**REQUIRED WORK**
Copy each line that includes the string "title" from the material into your answer.

***

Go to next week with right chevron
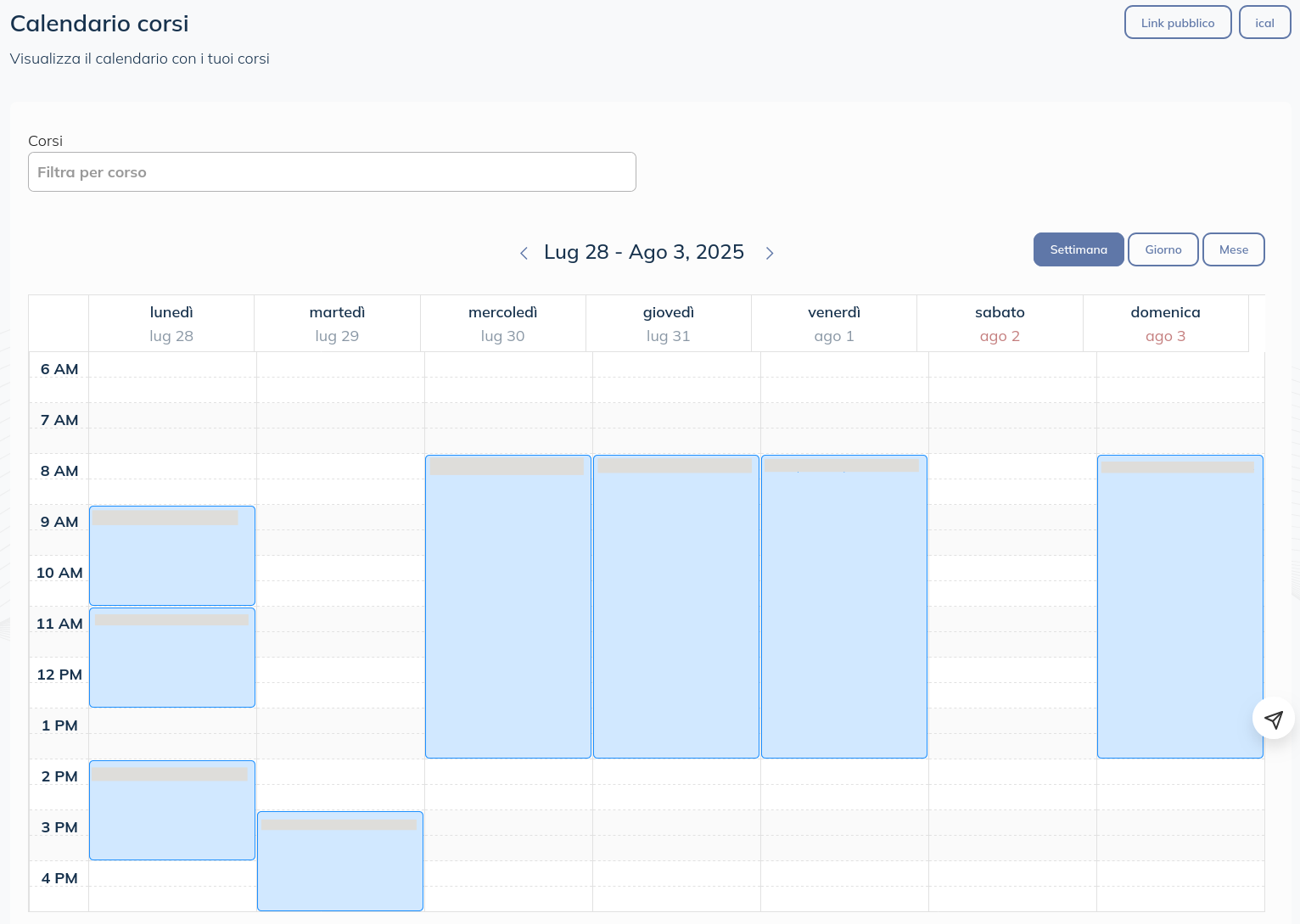Image resolution: width=1300 pixels, height=924 pixels. 770,253
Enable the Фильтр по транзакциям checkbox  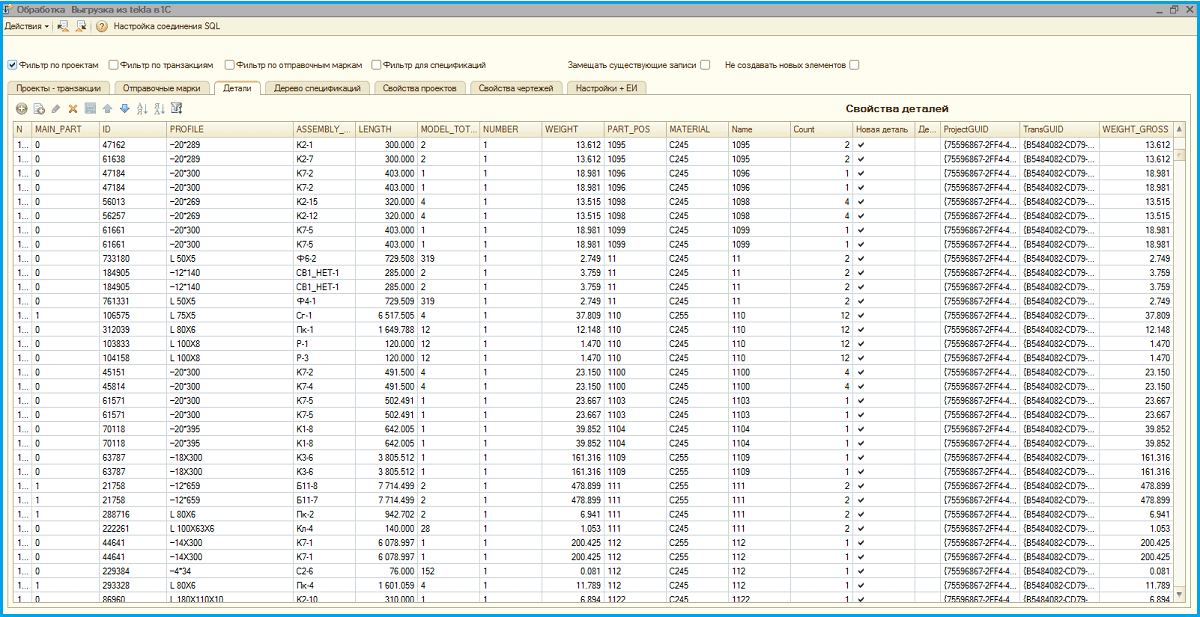pyautogui.click(x=114, y=65)
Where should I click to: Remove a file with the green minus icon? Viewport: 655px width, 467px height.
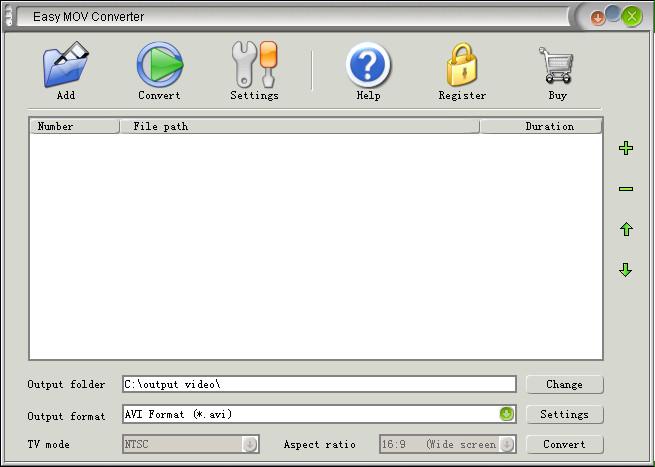pos(626,189)
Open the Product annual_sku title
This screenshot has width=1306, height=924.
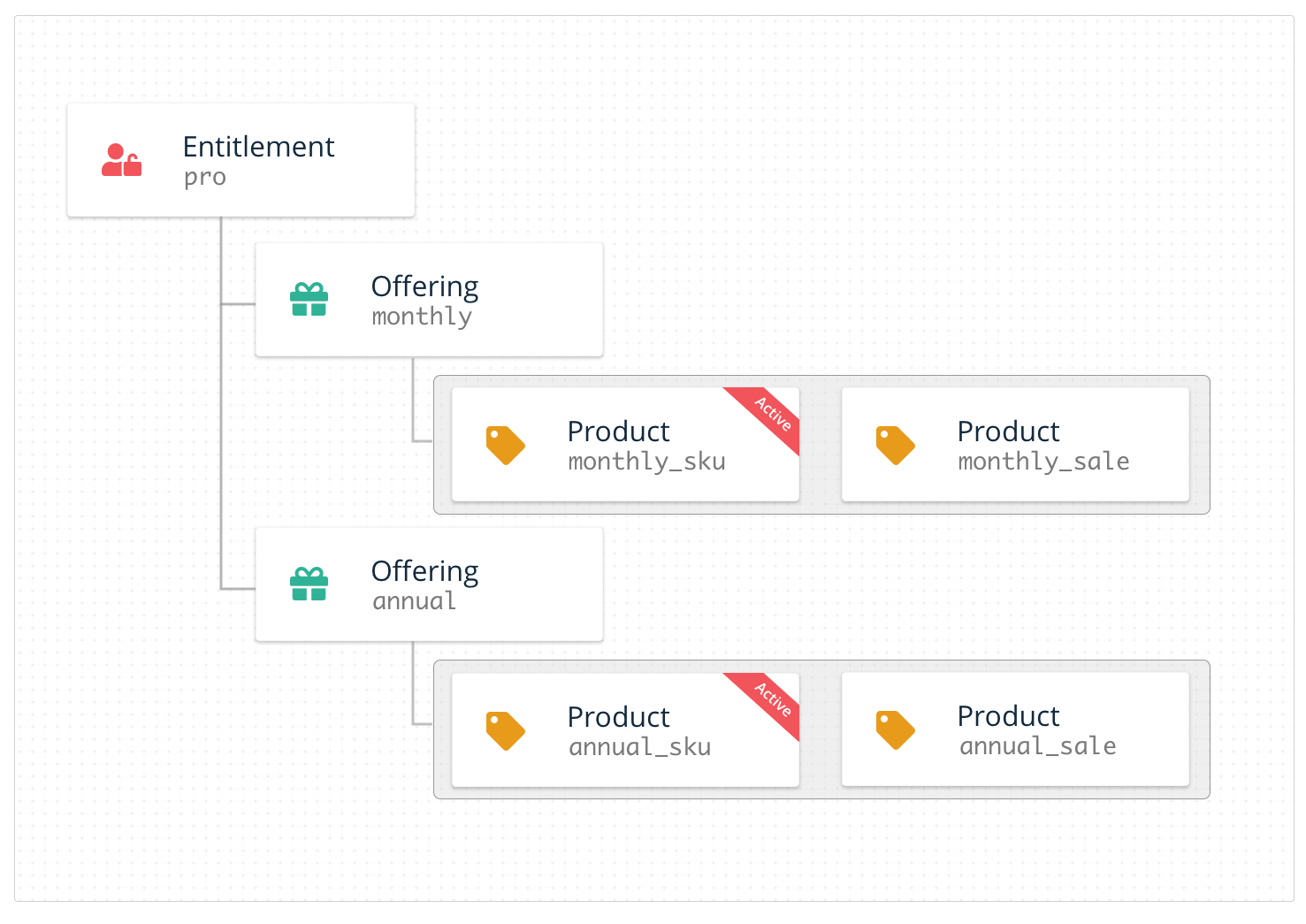tap(618, 717)
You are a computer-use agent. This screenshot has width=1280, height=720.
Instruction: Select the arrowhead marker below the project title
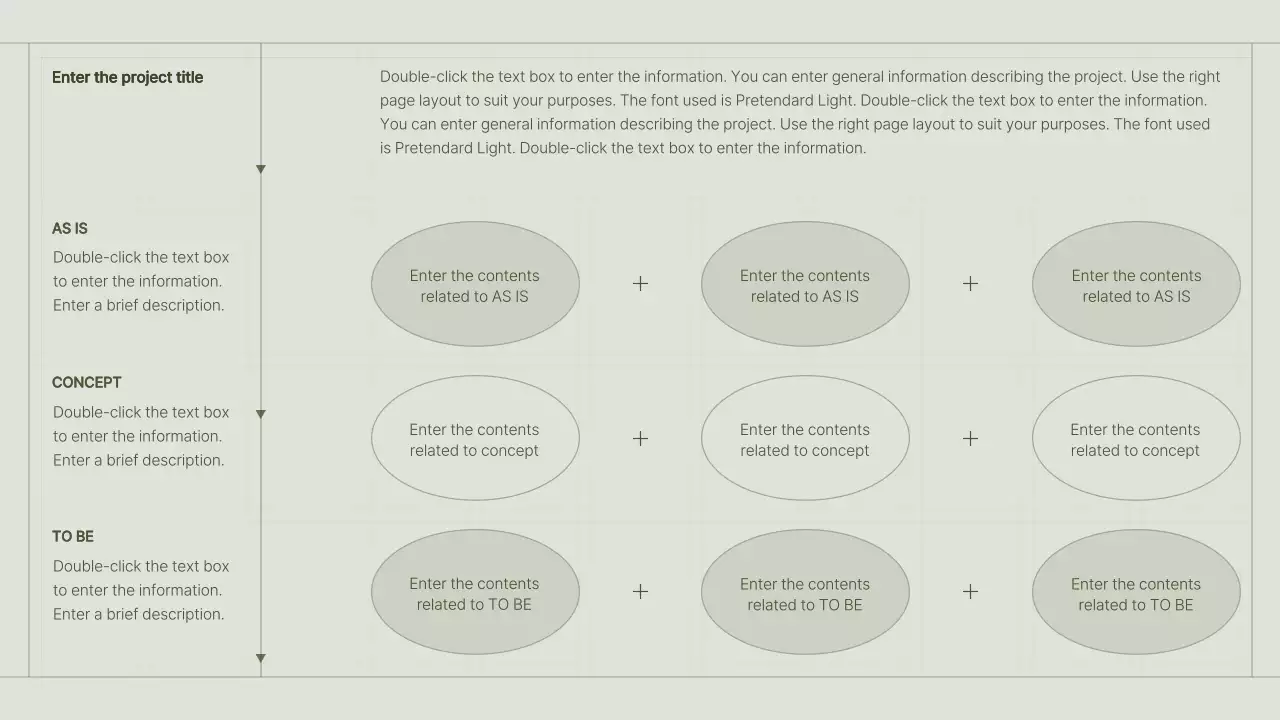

***

**TASK RESULT**
Open the Product annual_sku title
Instruction: Select the arrowhead marker below the project title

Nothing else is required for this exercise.